===== Page text =====

That could be, in part, because the producers have wisely retained the strongest element of the Australian version: Gann's "part Labrador, part Russell Crowe on a bender" portrayal of the title character. It could also be the work of American screenwriter David Zuckerman, whose television credits include The Fresh Prince of Bel-Air, King of the Hill, Family Guy and American Dad!

"David had a whole new vision for the show," Gann says. "What he pitched back to us was a real vehicle for the character, rather than the same show, just with American accents.

"It's a new show. But it sits next to the Australian version very comfortably," he says.

It is Zuckerman's association with Family Guy that may give the Wilfred remake what it needs most: an American sitcom sensibility that suits the concept.

Superficially, the two are very similar both are rude, un-PC comedies that feature talking canines. But they are connected on a more subtle level, both being, as Guide critic Melinda Houston said of the Australian version, "hilarious and creepy, utterly obvious but still left of field".

===== Dataset records =====

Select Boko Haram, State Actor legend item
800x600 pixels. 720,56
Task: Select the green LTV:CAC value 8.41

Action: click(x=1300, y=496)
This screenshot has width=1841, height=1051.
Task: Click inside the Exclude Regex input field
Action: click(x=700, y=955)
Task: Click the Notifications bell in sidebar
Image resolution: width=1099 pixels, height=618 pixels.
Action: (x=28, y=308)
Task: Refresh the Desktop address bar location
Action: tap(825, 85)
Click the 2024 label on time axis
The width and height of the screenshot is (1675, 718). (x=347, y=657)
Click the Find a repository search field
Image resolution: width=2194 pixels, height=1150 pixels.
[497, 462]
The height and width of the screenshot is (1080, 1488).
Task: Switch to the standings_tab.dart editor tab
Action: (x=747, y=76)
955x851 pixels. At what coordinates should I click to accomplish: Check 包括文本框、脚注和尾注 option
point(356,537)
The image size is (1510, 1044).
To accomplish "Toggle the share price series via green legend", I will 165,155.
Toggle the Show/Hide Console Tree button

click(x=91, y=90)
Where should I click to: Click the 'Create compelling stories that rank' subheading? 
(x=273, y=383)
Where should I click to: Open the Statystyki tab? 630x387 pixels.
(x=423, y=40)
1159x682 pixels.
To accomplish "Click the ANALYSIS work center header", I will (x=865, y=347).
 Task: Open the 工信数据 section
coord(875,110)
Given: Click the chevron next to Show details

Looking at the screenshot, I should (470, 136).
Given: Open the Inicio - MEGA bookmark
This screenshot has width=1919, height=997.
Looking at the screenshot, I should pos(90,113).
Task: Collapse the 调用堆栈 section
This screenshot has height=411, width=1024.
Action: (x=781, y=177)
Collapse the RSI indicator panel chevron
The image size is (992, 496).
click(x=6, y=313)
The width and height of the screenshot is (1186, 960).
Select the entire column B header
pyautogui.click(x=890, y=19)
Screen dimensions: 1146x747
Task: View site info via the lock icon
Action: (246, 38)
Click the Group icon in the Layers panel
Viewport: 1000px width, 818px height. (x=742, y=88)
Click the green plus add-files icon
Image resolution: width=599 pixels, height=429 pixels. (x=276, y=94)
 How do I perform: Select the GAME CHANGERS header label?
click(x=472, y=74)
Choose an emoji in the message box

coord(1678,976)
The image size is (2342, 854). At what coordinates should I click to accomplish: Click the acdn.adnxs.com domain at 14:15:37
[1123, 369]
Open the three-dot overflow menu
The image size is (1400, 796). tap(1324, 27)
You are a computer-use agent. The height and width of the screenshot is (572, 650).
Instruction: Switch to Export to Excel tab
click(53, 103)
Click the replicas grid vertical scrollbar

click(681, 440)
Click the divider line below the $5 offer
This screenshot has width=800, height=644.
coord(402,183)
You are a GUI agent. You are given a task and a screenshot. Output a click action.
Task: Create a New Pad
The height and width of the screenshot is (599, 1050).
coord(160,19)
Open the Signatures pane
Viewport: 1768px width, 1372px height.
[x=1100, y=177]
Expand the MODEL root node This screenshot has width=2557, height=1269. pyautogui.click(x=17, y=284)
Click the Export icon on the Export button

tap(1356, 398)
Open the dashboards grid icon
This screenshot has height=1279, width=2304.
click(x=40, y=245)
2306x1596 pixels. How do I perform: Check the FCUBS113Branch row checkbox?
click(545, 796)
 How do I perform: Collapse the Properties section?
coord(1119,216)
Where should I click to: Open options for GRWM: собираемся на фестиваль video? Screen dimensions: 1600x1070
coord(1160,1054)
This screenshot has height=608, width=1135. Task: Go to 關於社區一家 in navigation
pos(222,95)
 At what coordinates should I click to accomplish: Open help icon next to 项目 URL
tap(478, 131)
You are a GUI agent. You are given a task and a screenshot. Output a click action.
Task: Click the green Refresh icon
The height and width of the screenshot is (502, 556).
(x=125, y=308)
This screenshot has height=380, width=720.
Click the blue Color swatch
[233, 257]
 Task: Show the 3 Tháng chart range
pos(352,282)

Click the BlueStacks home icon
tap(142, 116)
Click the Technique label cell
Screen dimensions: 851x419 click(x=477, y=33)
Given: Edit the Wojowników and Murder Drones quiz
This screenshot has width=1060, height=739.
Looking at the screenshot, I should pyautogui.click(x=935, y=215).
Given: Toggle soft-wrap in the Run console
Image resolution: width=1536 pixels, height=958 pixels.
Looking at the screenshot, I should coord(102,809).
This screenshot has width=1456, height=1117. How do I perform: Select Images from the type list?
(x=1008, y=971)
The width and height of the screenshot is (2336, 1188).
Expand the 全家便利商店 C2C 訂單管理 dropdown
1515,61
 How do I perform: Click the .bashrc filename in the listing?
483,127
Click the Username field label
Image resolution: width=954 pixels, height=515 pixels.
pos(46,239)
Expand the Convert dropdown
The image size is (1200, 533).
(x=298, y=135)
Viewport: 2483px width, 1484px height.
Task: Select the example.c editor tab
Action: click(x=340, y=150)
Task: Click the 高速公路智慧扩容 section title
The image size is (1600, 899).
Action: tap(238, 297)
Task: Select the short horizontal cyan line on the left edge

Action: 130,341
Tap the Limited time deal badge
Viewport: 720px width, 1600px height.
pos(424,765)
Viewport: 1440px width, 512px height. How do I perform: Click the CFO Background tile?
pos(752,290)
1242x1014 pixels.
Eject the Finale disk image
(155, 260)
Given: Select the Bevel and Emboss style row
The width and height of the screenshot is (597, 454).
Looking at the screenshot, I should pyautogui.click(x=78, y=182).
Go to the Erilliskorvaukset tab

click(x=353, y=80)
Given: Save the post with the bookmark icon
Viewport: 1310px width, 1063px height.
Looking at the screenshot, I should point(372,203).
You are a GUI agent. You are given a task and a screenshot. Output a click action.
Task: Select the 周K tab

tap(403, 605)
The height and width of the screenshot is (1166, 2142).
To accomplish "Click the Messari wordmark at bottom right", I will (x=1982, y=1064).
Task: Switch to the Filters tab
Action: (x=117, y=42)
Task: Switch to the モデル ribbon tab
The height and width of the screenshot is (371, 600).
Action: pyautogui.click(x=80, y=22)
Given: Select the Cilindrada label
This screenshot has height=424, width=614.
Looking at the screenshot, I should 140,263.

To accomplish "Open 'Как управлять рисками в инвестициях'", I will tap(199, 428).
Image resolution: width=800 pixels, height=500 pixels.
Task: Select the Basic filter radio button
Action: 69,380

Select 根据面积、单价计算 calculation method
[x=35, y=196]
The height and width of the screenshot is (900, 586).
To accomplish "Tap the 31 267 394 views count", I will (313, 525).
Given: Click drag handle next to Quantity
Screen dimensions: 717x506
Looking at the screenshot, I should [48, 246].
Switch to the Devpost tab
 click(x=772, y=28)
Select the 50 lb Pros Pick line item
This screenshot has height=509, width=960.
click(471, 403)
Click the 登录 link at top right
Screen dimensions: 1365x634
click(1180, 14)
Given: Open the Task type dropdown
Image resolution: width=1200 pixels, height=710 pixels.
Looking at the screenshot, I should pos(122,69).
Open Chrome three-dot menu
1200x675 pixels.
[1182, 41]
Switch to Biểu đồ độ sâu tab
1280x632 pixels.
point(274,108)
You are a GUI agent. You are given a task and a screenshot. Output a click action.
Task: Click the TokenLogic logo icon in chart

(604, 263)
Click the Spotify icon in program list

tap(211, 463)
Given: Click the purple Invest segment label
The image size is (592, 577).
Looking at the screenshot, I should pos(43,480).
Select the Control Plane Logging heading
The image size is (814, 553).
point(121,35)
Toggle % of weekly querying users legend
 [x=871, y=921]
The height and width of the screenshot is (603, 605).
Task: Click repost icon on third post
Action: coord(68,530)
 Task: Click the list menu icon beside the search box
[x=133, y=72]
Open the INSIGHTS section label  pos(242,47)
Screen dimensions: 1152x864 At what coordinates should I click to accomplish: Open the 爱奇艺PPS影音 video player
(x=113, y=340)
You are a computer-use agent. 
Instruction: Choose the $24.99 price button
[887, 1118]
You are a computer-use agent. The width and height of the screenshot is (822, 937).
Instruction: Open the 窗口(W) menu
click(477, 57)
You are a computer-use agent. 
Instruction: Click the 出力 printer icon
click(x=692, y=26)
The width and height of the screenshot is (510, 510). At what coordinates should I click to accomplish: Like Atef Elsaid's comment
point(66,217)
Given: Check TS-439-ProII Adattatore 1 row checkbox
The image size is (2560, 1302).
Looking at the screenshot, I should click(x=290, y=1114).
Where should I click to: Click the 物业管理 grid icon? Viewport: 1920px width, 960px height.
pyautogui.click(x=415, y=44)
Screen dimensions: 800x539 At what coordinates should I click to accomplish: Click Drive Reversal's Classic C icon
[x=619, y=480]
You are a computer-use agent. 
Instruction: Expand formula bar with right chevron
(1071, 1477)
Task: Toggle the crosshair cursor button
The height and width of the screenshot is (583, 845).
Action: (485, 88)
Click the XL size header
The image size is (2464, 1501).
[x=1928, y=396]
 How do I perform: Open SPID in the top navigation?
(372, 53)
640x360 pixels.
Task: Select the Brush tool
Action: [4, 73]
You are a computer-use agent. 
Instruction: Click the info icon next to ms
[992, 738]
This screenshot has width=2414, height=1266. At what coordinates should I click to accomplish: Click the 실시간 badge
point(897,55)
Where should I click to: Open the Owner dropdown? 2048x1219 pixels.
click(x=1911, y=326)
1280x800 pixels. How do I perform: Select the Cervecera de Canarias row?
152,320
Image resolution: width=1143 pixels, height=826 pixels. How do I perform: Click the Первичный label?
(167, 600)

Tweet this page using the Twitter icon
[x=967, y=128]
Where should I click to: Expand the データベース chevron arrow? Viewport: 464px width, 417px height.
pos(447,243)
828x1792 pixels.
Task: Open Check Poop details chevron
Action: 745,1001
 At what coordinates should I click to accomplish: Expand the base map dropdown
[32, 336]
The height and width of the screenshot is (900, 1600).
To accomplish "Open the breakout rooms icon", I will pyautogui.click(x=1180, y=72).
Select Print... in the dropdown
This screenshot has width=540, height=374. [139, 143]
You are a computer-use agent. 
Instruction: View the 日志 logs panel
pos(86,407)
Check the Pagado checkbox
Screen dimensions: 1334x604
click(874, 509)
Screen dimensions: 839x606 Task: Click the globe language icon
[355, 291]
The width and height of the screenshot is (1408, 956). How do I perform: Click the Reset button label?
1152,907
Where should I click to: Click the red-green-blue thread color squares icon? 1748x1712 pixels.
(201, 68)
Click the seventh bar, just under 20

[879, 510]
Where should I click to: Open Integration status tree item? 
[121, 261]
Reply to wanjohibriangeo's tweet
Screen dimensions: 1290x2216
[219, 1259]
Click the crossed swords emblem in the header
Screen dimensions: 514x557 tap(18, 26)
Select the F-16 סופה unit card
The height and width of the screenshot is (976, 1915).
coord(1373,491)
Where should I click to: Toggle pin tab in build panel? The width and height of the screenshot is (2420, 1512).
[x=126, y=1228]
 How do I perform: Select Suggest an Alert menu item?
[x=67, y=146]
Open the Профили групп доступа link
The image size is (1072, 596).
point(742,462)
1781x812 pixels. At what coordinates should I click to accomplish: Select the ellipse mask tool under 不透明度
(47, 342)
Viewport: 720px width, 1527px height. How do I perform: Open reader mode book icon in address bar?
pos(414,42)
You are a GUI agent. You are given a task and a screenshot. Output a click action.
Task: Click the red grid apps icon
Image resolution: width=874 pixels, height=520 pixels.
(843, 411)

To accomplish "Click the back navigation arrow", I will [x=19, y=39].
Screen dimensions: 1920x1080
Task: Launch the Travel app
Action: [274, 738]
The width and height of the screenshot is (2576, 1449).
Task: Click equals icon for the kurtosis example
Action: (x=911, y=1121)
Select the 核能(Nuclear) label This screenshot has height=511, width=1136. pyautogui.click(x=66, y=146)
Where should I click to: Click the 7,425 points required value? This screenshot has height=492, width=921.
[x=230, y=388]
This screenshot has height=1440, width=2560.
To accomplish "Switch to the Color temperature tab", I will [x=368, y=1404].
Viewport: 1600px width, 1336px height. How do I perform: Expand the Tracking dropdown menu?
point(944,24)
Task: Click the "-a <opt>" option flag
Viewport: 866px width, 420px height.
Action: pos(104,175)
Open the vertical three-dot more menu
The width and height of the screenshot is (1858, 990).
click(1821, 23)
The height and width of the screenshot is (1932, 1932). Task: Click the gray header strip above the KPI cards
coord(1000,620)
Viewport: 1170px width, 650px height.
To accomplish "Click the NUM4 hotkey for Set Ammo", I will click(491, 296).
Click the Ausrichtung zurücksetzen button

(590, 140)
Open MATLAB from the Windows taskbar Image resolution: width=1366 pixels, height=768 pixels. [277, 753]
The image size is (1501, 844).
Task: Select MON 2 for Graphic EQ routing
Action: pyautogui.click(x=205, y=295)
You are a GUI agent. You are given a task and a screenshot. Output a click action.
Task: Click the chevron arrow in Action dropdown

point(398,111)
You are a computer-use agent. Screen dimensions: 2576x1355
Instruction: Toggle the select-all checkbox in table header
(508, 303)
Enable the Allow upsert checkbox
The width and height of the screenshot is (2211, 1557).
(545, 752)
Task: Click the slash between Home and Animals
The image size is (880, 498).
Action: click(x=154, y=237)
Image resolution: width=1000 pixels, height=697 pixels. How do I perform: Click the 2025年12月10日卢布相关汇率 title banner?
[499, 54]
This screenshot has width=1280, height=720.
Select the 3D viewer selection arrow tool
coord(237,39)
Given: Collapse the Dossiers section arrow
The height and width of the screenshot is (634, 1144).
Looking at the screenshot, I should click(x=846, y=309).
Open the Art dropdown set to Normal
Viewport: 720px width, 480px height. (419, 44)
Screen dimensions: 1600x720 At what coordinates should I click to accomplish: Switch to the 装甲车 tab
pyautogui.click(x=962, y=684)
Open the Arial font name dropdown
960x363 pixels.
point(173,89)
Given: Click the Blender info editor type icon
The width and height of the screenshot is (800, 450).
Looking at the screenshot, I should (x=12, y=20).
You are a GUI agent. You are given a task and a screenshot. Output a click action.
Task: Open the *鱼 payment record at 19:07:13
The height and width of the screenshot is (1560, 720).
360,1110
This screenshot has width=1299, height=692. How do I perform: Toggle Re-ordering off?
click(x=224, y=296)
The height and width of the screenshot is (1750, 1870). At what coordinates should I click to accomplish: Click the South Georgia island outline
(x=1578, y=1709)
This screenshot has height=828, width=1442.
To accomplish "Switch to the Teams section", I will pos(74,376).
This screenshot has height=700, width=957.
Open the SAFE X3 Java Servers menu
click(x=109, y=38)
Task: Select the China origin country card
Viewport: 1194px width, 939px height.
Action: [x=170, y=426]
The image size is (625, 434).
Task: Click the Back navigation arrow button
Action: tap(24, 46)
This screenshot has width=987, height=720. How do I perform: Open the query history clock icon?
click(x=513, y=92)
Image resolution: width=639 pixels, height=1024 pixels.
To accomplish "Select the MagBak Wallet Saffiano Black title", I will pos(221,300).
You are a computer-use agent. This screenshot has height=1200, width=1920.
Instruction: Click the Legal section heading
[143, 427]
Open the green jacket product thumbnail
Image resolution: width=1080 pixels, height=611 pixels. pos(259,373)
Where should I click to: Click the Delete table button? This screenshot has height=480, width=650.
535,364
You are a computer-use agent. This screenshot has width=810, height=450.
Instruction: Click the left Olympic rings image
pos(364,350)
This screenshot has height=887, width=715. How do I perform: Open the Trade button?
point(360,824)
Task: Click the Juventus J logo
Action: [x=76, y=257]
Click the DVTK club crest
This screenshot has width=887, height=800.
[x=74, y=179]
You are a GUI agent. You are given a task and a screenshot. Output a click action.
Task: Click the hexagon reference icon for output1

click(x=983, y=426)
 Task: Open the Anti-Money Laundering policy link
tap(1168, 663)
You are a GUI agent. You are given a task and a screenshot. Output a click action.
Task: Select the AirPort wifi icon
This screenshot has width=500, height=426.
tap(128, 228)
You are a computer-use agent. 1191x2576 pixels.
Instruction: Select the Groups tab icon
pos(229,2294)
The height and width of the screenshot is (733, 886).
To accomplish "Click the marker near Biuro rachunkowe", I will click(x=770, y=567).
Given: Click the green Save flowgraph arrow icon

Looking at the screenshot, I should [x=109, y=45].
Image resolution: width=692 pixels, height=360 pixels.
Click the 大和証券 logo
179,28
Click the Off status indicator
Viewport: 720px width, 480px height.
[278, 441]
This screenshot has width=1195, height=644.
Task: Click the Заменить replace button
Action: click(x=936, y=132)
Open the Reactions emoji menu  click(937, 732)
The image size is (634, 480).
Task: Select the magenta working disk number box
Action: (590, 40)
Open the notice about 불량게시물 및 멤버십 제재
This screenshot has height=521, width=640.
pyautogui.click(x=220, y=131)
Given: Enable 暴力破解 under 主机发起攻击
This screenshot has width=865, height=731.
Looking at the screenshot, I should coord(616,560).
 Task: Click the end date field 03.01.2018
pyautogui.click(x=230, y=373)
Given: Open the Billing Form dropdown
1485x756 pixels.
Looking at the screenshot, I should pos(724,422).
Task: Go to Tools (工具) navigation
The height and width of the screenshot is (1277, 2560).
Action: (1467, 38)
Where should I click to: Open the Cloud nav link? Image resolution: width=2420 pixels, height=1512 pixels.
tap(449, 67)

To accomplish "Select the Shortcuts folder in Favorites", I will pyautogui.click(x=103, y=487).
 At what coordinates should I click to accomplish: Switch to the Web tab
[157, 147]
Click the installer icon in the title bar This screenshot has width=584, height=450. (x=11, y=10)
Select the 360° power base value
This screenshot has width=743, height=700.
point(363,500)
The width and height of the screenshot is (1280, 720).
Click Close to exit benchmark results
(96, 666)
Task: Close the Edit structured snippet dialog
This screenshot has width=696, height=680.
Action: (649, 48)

=====

- **Problems and tasks**
- A) In the text about the Wilfred remake, which critic called the Australian version "hilarious and creepy, utterly obvious but still left of field"?
- B) List the television credits of David Zuckerman that the text about the Wilfred remake names.
- C) Duplicate the passage of the text about the Wilfred remake that opens with the words containing "That could be, in" and closes with "and American Dad!".

- **Answers to the tasks**
- A) Melinda Houston, a Guide critic.

- B) The Fresh Prince of Bel-Air, King of the Hill, Family Guy, American Dad!

- C)
That could be, in part, because the producers have wisely retained the strongest element of the Australian version: Gann's "part Labrador, part Russell Crowe on a bender" portrayal of the title character. It could also be the work of American screenwriter David Zuckerman, whose television credits include The Fresh Prince of Bel-Air, King of the Hill, Family Guy and American Dad!